[Reading passage]
+-------+
BIS To Allow Member Banks To Hold 1% Of Their Reserves In Bitcoin
Tyler Durden

It might seem like a rather odd move for the Bank for International Settlements (BIS) to make after Bitcoin has lost around 60% of its value in only six months, but the globalist institution is now allowing member banks to hold 1% of their reserves in the cryptocurrency (around $1.8 trillion total).  Is this about recognition of Bitcoin as a viable trade mechanism, or is there an agenda afoot?  

The BIS is known as the “central bank of central banks” for a reason; it has a long and notorious history as a kind of control hub, handing down orders to national central banks including the Federal Reserve.  Many times over the past decade we have seen central banks in various countries act in tandem with each other.  Even those banks that would normally be at odds politically still enact complimentary fiscal and monetary policies.  If you have noticed that many central banks around the world seem to be closely cooperating with each other, that is because they are.  

The BIS, a foreign body that is not elected, essentially dictates central bank decisions well outside the purview of individual governments.  This is not a conspiracy theory, it is a fact known for decades.

While many globalist institutions have sordid pasts, the history of the BIS is particularly ugly.  The banking outfit was exposed after WWII as a money laundering outfit for the Nazi regime.  They also smelted and hid stolen gold in cooperation with the Third Reich.  The exposure led to little action as the scandal was swept under the rug.  The IMF was formed in the place of the BIS and took over the role as the public face of global economic centralization, but the BIS remains a powerful institution to this day.

The interest of the BIS in Bitcoin is particularly fascinating as it follows a strange pattern among global banks, which is to vocally criticize cryptocurrencies in the media while quietly investing millions or billions of dollars into crypto technology and infrastructure.  This has been true of major banks from JP Morgan to Goldman Sachs along with numerous central banks including the Federal Reserve.  With the general public at least acclimated to the idea of crypto, it appears that many central banks are moving to capitalize on the trend.  Not so much by throwing heavy support behind individual coins or blockchain products, but by investing in infrastructure while creating their own versions of the technology.  

CBDCs (Central Bank Digital Currencies) are now being developed widely by a host of central banks as well as the IMF and BIS.  Their quiet support of crypto may be a way for them to pave a path toward their own fully centralized cryptocurrencies in the future.  

Though the privacy of most blockchain products is highly questionable, you can be certain that CBDCs will be the least private means of trade ever devised, with every single transaction tracked and cataloged.  It is also likely that central banks will retain the power to simply freeze digital accounts at will, thus depriving targeted citizens of their money and ability to survive in the normal economy.  With the removal of paper money, the last vestiges of anonymity in consumer trade will be lost (except for the black market).  

The rapid decline of Bitcoin and other coins actually serves the interests of the BIS, IMF and central banks very well.  The common argument among globalists is that the market value of crypto is far too unstable for the technology to act as a true currency and store of value.  Fiat money is hardly much better, of course, but they argue that central bank currencies have the benefit of “government promises.”  In other words, when a government backs a currency, this is supposed to create public faith in that currency's trade value.

With many normal currencies starting to lose public faith because of inflation, central banks will have to present some kind of alternative system in the near term to maintain economic authority.  Hence, the subtle but expanding shift to CBDCs and blockchain technology.  

The “solution” that the BIS, IMF and other groups offer to currency devaluation is usually a basket system – A mechanism that locks multiple currencies into a single framework and homogenizes their values.  The IMF has been talking about doing this with paper currencies for many years using their Special Drawing Rights (SDR) basket.  It would not be surprising if they announced a similar plan for the large number of cryptocurrencies on the market also.  That is to say, they will claim that the best way to stabilize the buying power of cryptocurrencies like Bitcoin will be to collect all the major coins under a single umbrella along with CBDCs, and the bankers will no doubt control that umbrella.

This might sound like a far off development; something that would happen decades from now.  But many analysts are greatly underestimating the speed at which enormous economic changes are being made behind the scenes as inflationary crisis strikes.  The BIS taking on Bitcoin and allowing it to be held in reserves might seem like a small thing, but it has implications which are far reaching.
+-------+
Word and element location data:
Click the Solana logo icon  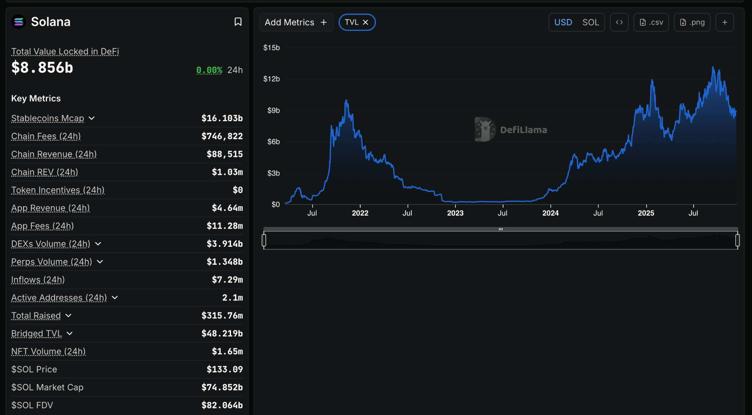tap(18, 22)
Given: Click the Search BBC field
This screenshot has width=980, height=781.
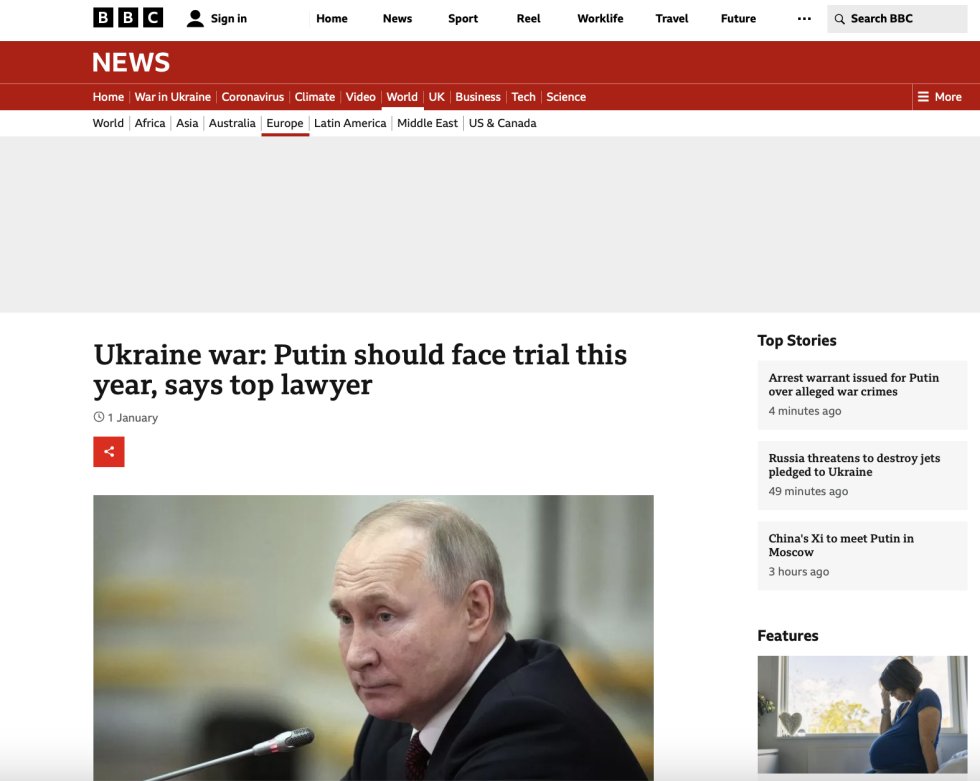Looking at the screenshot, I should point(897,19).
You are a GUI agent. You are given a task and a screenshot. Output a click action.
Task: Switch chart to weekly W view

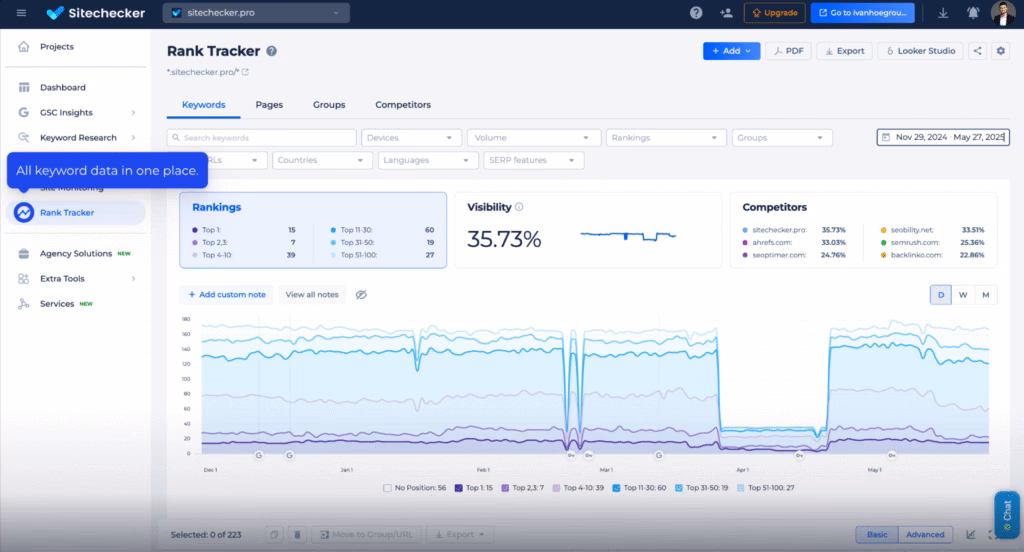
+-------+
[What to work on]
1. Answer these questions from the article on the BIS and Bitcoin:
(a) What share of their reserves may member banks now hold in Bitcoin?
(b) After which war was the BIS exposed as a money laundering outfit for the Nazi regime?
(c) What is the name of the IMF's basket for paper currencies?
2. Please extract the lines of the records between the line holding "You are a GUI" and the end of the records, inclusive. Leave the pictures out.
The records are unrelated to the article.

[Task results]
1.
(a) 1%
(b) WWII
(c) Special Drawing Rights (SDR)

2.
You are a GUI agent. You are given a task and a screenshot. Output a click action.
Task: Switch chart to weekly W view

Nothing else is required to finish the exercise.